# PROBLEM
Quote, word for word, only the lines running from the line with "Instruction: Open more options on first tweet" through the end of the listing. Leave out the pictures.
______
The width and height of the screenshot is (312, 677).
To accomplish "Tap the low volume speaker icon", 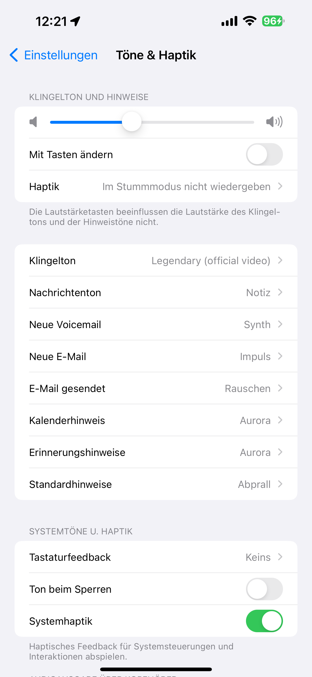I will tap(33, 122).
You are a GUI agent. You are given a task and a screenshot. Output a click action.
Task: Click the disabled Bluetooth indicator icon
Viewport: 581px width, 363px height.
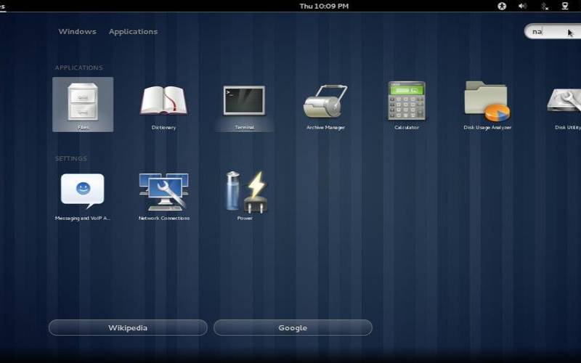[x=543, y=6]
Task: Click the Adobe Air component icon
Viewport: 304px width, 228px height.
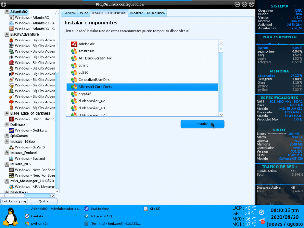Action: click(x=74, y=44)
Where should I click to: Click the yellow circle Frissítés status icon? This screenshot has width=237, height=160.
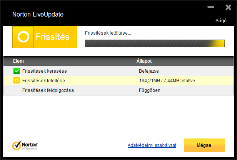point(23,37)
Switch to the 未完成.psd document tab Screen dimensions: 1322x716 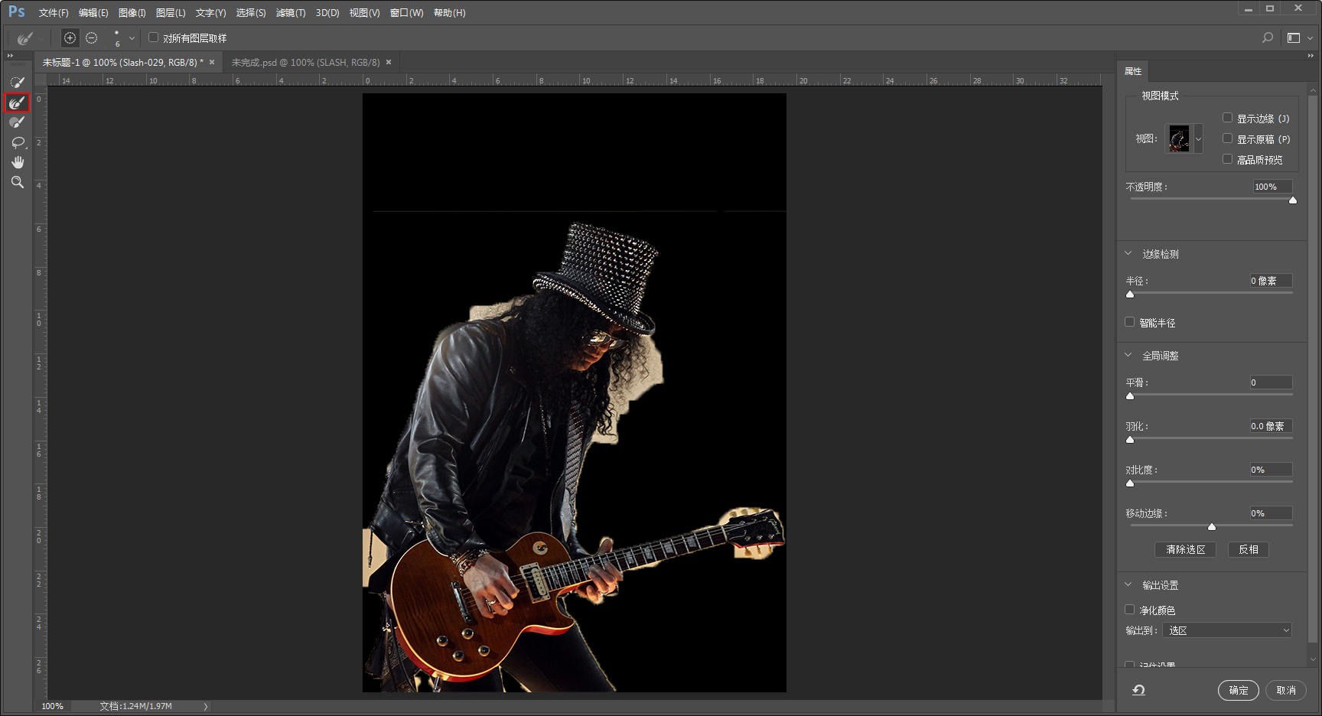305,63
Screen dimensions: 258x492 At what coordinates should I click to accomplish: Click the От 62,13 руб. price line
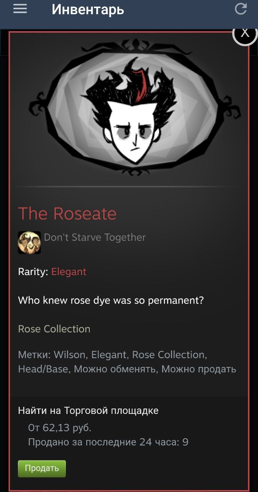[x=60, y=428]
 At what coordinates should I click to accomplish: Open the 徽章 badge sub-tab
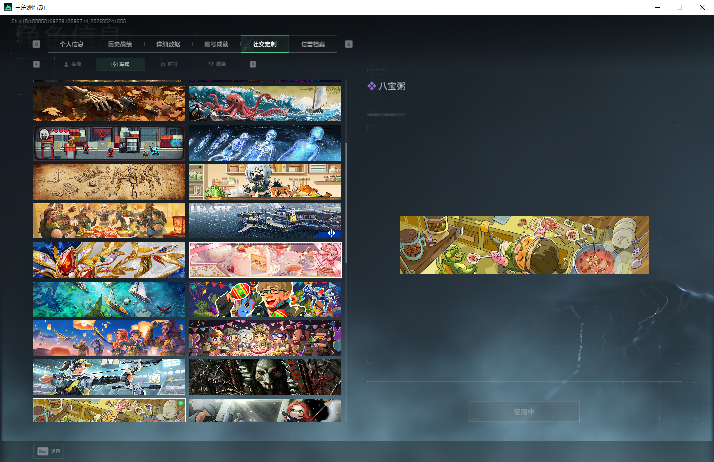(217, 64)
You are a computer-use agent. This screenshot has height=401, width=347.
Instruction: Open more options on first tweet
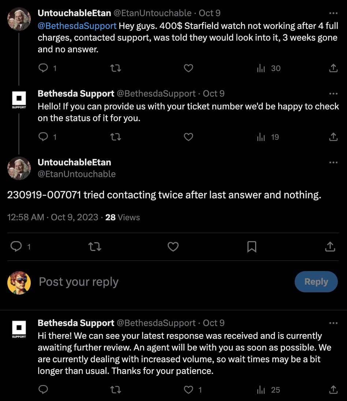pos(333,13)
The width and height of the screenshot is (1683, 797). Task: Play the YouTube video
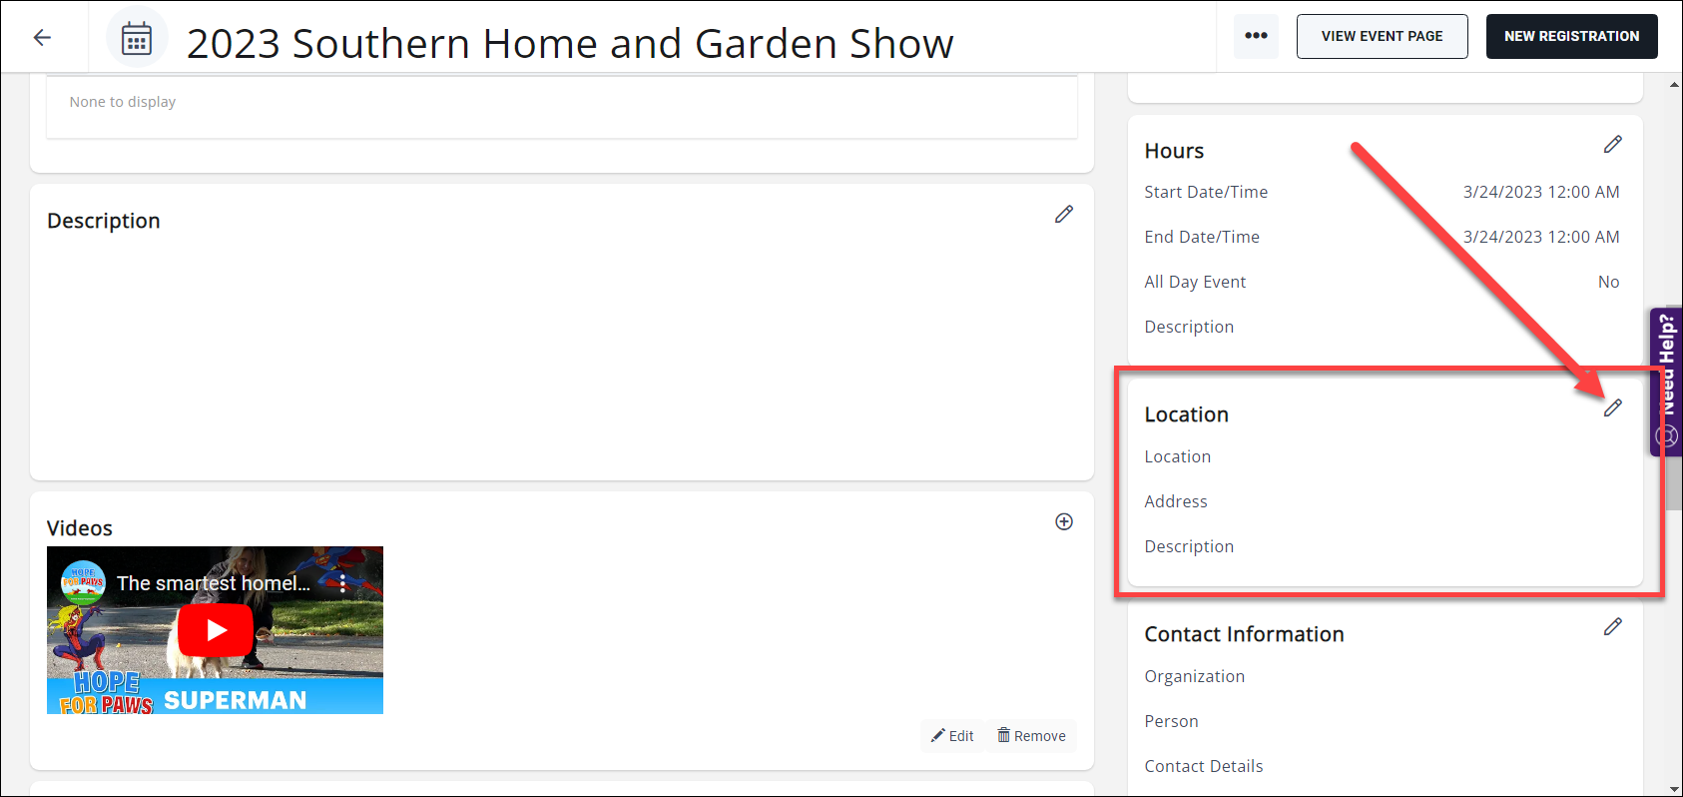[x=216, y=630]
______
# SOLUTION FOR THIS PROBLEM
Instruction: Open more options on first tweet
pos(333,13)
The width and height of the screenshot is (1683, 797). Task: Play the YouTube video
[x=216, y=630]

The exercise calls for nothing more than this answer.